■ WORK INSTRUCTION: Records follow. Select each line holding "agent".

■ RECORDS TO PROCESS:
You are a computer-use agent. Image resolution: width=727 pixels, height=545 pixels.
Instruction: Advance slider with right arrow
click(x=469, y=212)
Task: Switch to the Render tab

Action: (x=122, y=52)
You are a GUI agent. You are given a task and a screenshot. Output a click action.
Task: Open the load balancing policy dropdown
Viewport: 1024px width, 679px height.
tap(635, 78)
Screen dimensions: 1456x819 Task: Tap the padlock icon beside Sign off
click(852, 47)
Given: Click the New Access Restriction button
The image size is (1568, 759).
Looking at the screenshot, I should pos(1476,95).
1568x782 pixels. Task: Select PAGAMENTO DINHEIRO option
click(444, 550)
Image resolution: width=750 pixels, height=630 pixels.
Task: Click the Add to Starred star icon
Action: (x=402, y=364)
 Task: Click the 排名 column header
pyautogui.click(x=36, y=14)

■ TASK SOLUTION:
You are a computer-use agent. Image resolution: width=727 pixels, height=545 pixels.
You are a GUI agent. You are given a task and a screenshot. Output a click action.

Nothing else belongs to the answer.